Without sufficient corporate tax revenue, the journalist added, local governments may struggle to finance new infrastructure construction.
The journalist said some contractors had already suspended work on projects because funding had not arrived, and migrant workers from rural China who had returned home for the Lunar New Year holiday were reluctant to return.
Hainan implemented a “customs closure” operation for the entire island on Dec. 18, 2025, a key milestone intended to transform the island into a free trade port with special customs supervision.
During the same delegation session, Hainan’s finance chief Cai Qiang acknowledged that the initial phase following the customs closure would be the most difficult.
Cai also appealed for additional central government investment and called on the NDRC to prioritize Hainan in allocating major national projects.
He revealed that the scale of central regime investment earmarked for Hainan in the 2025 national budget was lower than the levels provided in 2023 and 2024.
Some analysts say Hainan’s fiscal pressures were predictable given the structure of the free trade port project.
A China-based economist told The Epoch Times that the initiative has relied heavily on central regime funding from the beginning because the province lacks a strong industrial base and stable tax revenue sources.
“The so-called free trade port looks like a major economic initiative,” he said. “But in reality, it has long depended on financial support [from Beijing] to keep operating.”
As China’s central regime itself faces fiscal constraints, the economist said such support could become more limited.
“With fiscal pressure growing at the national level, the central regime has begun reducing support,” the economist said.
Official Figures
Despite the concerns, Hainan officials presented a range of statistics at the “Two Sessions” to highlight progress.Officials told Chinese state-controlled media Hainan Daily that since the customs closure began, the island’s ports had recorded 653,000 inbound and outbound travelers, a year-on-year increase of 35.1 percent.

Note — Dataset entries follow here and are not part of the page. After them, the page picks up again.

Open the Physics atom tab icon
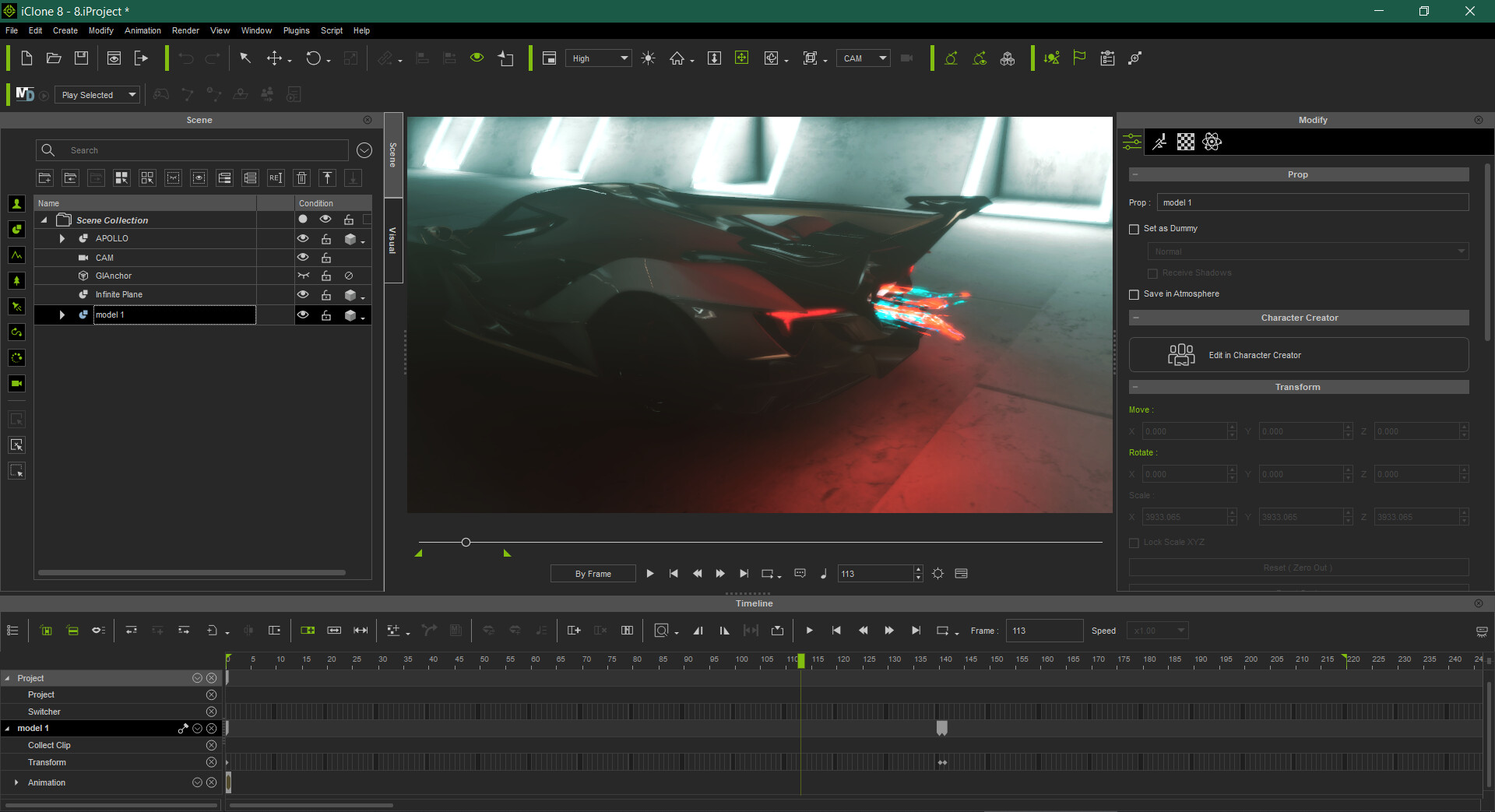The height and width of the screenshot is (812, 1495). coord(1212,142)
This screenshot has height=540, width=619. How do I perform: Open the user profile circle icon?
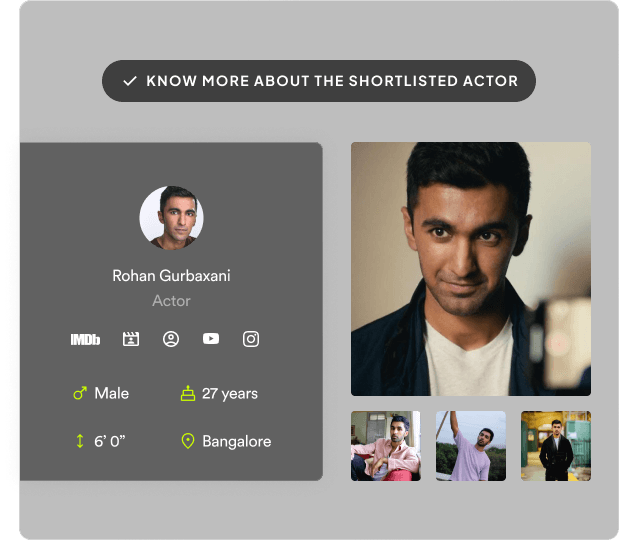171,339
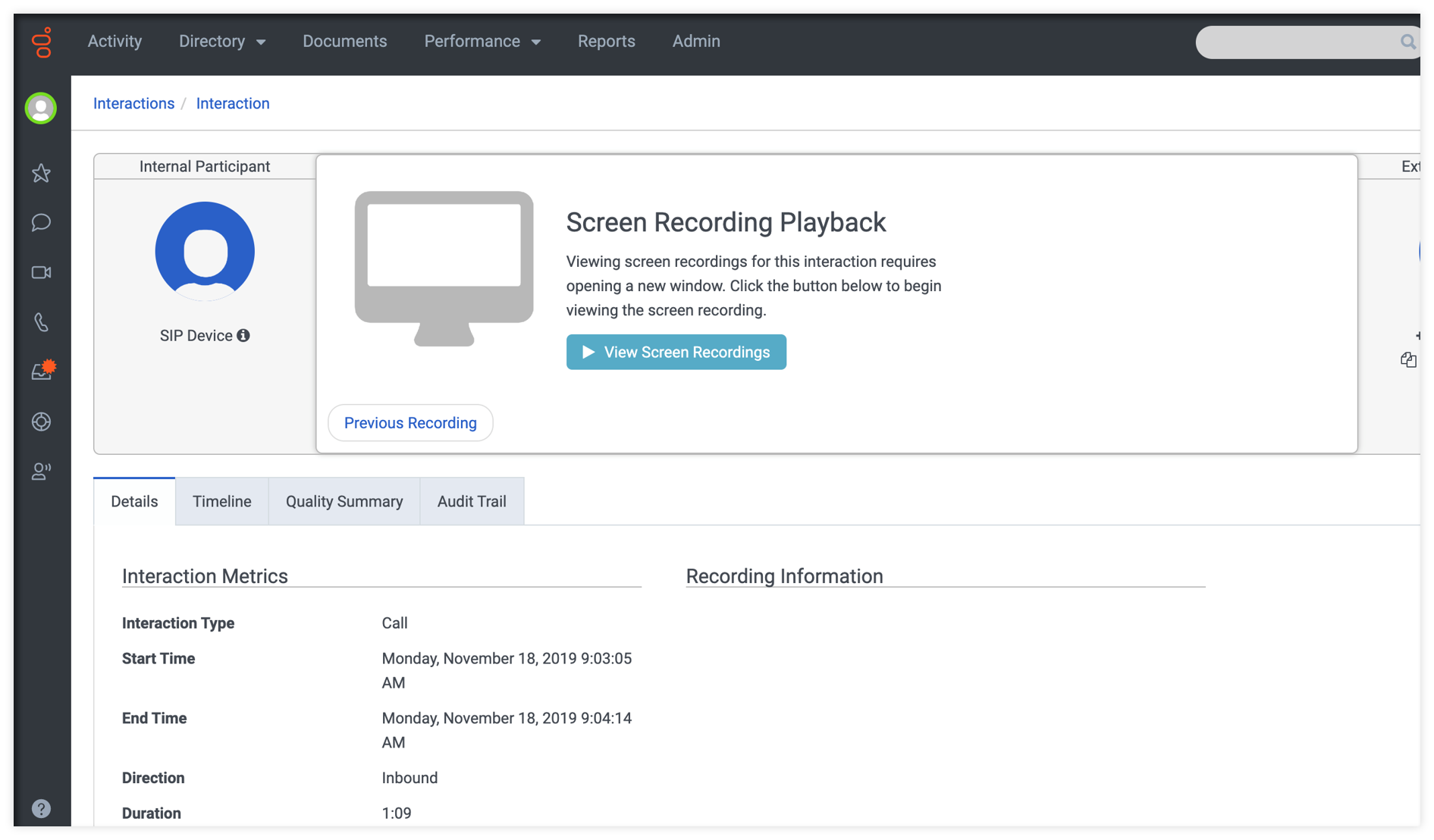Click the search magnifier icon
Image resolution: width=1434 pixels, height=840 pixels.
[x=1407, y=42]
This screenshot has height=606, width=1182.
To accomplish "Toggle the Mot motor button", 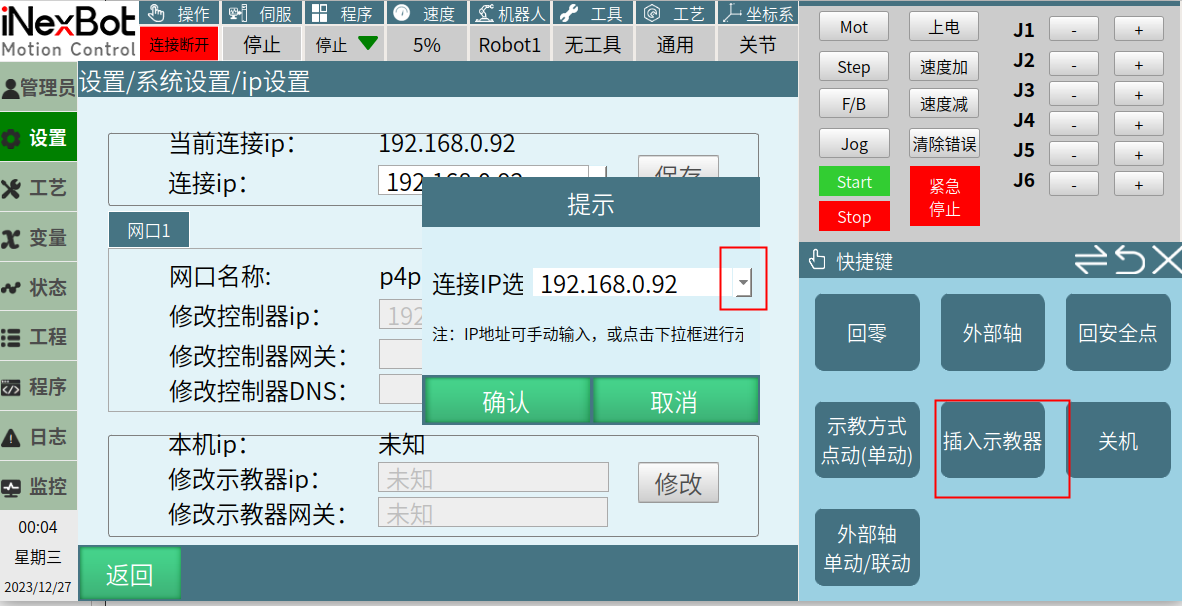I will (853, 27).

Visa-free arrivals reached 158,000, up 53.7 percent from a year earlier.
In addition, more than 51,000 new business entities had been registered, including 41,000 new companies—a 43.6 percent increase—while the number of newly established foreign-funded firms and registered foreign-trade companies rose by 30 percent and 74 percent, respectively.
Officials also highlighted planned tax reforms. According to Cai, the proportion of goods eligible for zero tariffs is expected to rise from 21 percent to 74 percent after the customs closure, eventually reaching 90 percent.